We spotted a group of deer in the timber above us and saw what looked like a dark-antlered mature buck among a harem of does. Angie and I headed up the hill, making what ended up being a very short stalk. It was still early, and the overcast skies weren’t providing much in the way of illumination under the canopy of ponderosa pine needles. Angie judged him with her binoculars and began setting up the shooting sticks for me to take a standing shot. Pro-tip: when the guide starts setting up the sticks, don’t ask whether he’s a shooter, get yourself ready to shoot. The buck’s brownish-gray body blended-in well amongst the shadows, and I was thankful for both the clarity of the optics and the glowing green dot at the reticle’s center. So much for my theory.
The buck saw us and I knew I had only a handful of seconds before he moved further into the timber and out of sight. The shot wasn’t a long one, just over 100 yards, but the dim light and tree branches surrounding his vitals did make it trickier than it needed to be. He turned to flee and stopped for a moment, his head turned toward me as his body quartered away. I held the tritium dot on a spot that would match the offside shoulder and made a quick trigger press. The buck fell where he’d been standing and never regained his footing. He was a 6x5 if you count his brow tines and his chocolate-colored main beams were thick and palmated, a solid buck for the area. Had it not been for the tritium dot, he likely would have trotted off into the timber. It was the scope—not the rifle—that really made the difference on this shot.
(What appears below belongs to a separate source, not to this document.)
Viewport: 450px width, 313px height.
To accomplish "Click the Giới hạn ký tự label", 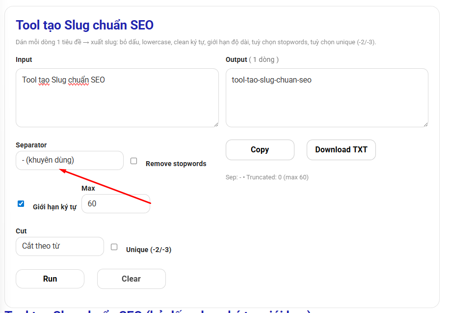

A few decades ago, when a Remington 700 went for $200 and a Weaver scope was $60, it would have been difficult to spend more money on the optic than the rifle, despite advice to the contrary. These days, however, the opposite is true. It isn’t tough to spend more cash on a quality optic than on a rifle, and that isn’t necessarily a bad thing. It certainly panned-out for me on this hunt. Everyone’s budget is different, and yours may not allow you to spend $1,000 or more on a scope, but with rifles such as the T/C Compass on the market, hunters can spend less money on a rifle and stretch their dollar on the optics—it’s almost never a bad idea.